Authors: Yi Tay, Mostafa Dehghani, Vamsi Aribandi, Jai Gupta, Philip M Pham, Zhen Qin, Dara Bahri, Da-Cheng Juan, Donald Metzler

ICML 2021 | Conference PDF | Archive PDF | Plain Text | LLM Run Details

Reproducibility Variable Result LLM Response
Research Type Experimental Extensive experiments are conducted on autoregressive language modeling (LM1B, C4), Machine Translation, Long Range Arena (LRA), and Image Recognition.
Researcher Affiliation Industry 1Google Research, Mountain View 2Google Brain Team, Amsterdam 3Google AI Resident.
Pseudocode No The paper does not contain explicitly labeled pseudocode or algorithm blocks.
Open Source Code No The paper does not contain any explicit statement about releasing the source code for the described methodology.
Open Datasets Yes We use two large-scale datasets, language modeling one billion (LM1B) (Chelba et al., 2013) and the Colossal Cleaned Common Crawl corpus (C4) (Raffel et al., 2019).
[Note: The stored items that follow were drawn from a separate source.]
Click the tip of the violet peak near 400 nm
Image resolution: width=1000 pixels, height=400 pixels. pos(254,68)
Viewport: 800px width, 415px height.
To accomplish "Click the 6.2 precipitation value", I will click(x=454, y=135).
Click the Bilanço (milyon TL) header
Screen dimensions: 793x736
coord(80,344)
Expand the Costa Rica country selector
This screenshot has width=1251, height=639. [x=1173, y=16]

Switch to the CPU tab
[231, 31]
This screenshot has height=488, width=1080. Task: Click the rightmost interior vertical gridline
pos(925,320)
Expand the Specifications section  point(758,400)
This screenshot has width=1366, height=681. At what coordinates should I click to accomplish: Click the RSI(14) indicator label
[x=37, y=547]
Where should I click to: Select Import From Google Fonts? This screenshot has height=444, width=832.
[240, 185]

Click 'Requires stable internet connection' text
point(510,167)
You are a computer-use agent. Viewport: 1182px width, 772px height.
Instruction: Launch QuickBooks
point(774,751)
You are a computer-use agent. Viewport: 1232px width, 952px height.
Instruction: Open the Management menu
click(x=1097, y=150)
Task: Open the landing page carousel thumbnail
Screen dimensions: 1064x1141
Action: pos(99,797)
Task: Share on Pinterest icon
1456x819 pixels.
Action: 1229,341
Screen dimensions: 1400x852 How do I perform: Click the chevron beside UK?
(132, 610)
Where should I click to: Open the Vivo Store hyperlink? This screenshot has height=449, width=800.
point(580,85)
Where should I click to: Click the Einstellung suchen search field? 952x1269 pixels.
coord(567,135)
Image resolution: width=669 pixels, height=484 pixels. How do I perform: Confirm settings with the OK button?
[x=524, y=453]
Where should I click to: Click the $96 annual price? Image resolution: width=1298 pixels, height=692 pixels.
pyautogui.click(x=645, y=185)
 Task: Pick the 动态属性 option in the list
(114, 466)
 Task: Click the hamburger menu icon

We use five collections/datasets from WMT-17... we pre-train our Omni Net models on the JFT dataset (Sun et al., 2017).
Dataset Splits Yes For both tasks, we use a max length of 256 subword tokens per example and report scores on subword perplexity on the validation set. We evaluate our models in the transfer setup (few-shot and fine-tuning) on several downstream tasks: Image Net, CIFAR-10, CIFAR-100 (Krizhevsky et al., 2009), Oxford-IIIT Pets (Parkhi et al., 2012), and Oxford Flowers-102 (Nilsback & Zisserman, 2008).
Hardware Specification Yes For both tasks, we train all models for 30K for LM1b and 100K steps for C4 using 16 TPU-V3 Chips.
Software Dependencies No Our implementation uses Flax (Heek et al., 2020) and Jax (Bradbury et al., 2018). While frameworks are mentioned, specific version numbers are not provided.
Experiment Setup Yes Models are of base size and have an embedding dimension of 512, 8 heads, 6 layers and hidden dimensions (MLP) of 2048. During pre-training, we use a batch size of 4096 using Adam with β1 =0.9 and β2 =0.999, and use a weight decay of 0.05 for Omni Net. We use a learning rate of 8e 4 with a linear decay and a linear warmup of 10K steps.